One surprising finding that is despite the extravagant claims made for charter schools in a recent new massive publicity campaign, charter school students from poorer minority families did not score appreciably better than did similar students who attended traditional public schools n the same communities. In the Harlem Village Academy Charter School the passing rate for students on the math proficiency test dropped from 100% in 2012 to 21.3% in 2013, an astronomical decline of 78.7%. Two highly regarded KIPP academies also had declines in student performance of over 50%. Meanwhile the Medgar Evers College Preparatory School in the Crown Heights section of Brooklyn, the Mott Hall School in the Morrisania section of the Bronx, and the Queens Gateway to Health Science Secondary School in the Jamaica section of Queens outperformed neighboring charter schools.

The NURG study concluded that disparities in math performance would continue to grow as minority students from poorer families and communities graduated into high school without an understanding of basic mathematical concepts. It included teacher preparation as one of the factors contributing to unequal student performance, but it neglected to analyze curriculum differences in schools. Because of the pressure to boost student test scores, schools serving poorer and minority students have been transformed into giant test-prep factories, enriching publishers, but not significantly improving student understanding of math.
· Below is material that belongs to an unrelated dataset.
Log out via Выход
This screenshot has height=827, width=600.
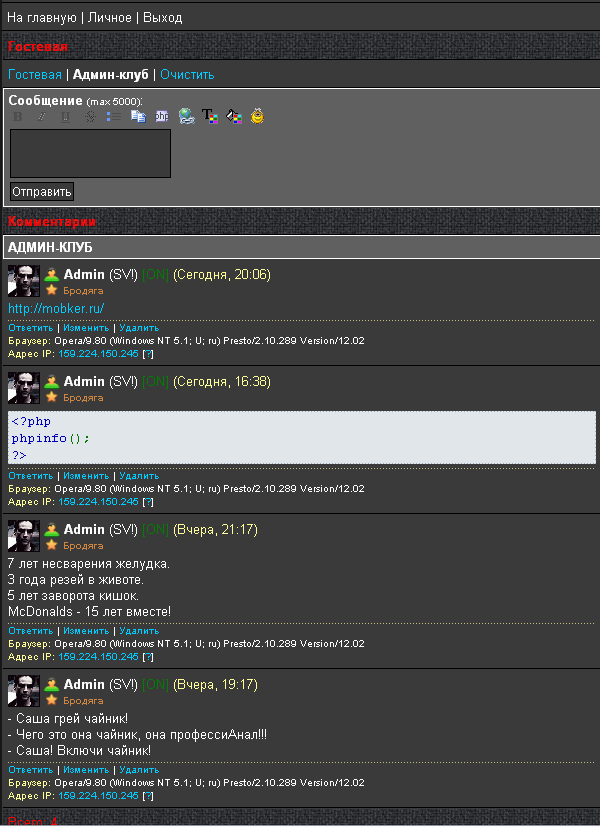coord(162,17)
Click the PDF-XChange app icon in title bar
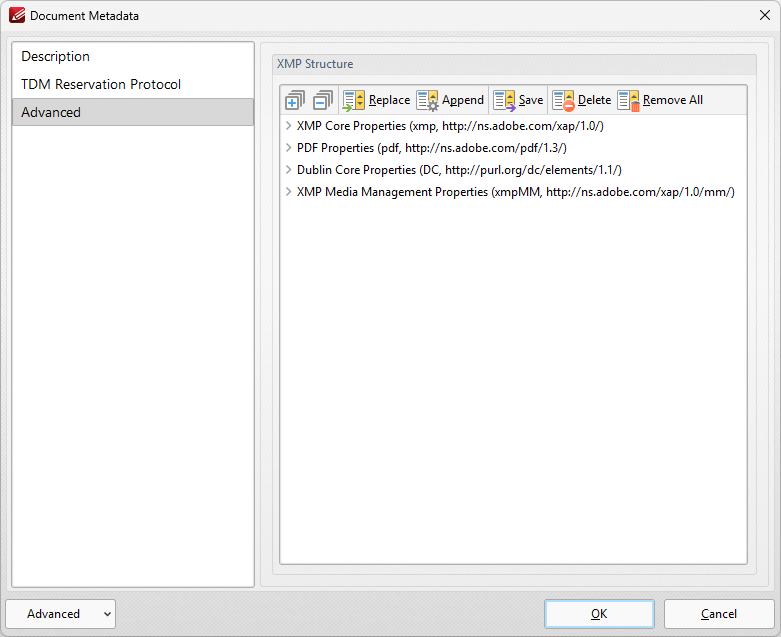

As in the past, as students and teachers become more familiar with the tests, students in these schools will eventually score better - until tests are changed again.

The New York Times headline, "When 81% Passing Suddenly Becomes 18%," comes from then last time tests were changed in 2010, not because of the new Common Core assessments in 2013. That year the citywide proficiency rate in English fell from 69% to 42% and math proficiency rate fell from 82% to 54%.

While this study by the National Urban Research Group highlighted educational inequality in New York State, recent newspaper headlines show the national magnitude of the problem within and between states. For example, Kansas' State Supreme Court recently ruled that funding disparities between Kansas school districts violated the state Constitution. The court ordered the State Legislature to end the spending gap. Meanwhile a report released by the Center for American Progress found systematic underfunding of "higher-poverty districts" in six focus states including Illinois, Texas, New York, Pennsylvania, Missouri, and North Carolina. The study concluded, "children attending school in higher-poverty districts still have substantially less access to state and local revenue than children attending school in lower-poverty districts."

The disparities between states are even greater. In 2010-2011 New York State, Alaska, New Jersey, Vermont, Wyoming, and Connecticut all spend more than $15,000 per pupil, however 25 states spent less than $10,000 per student. The five lowest spenders were Mississippi, Arizona, Oklahoma, Idaho, and Utah.

One problem may be that U.S. politicians really do not want children from poorer minority families to learn to do math. If they could understand these numbers they would be outraged and blatant, systemic educational inequality might not be allowed to continue.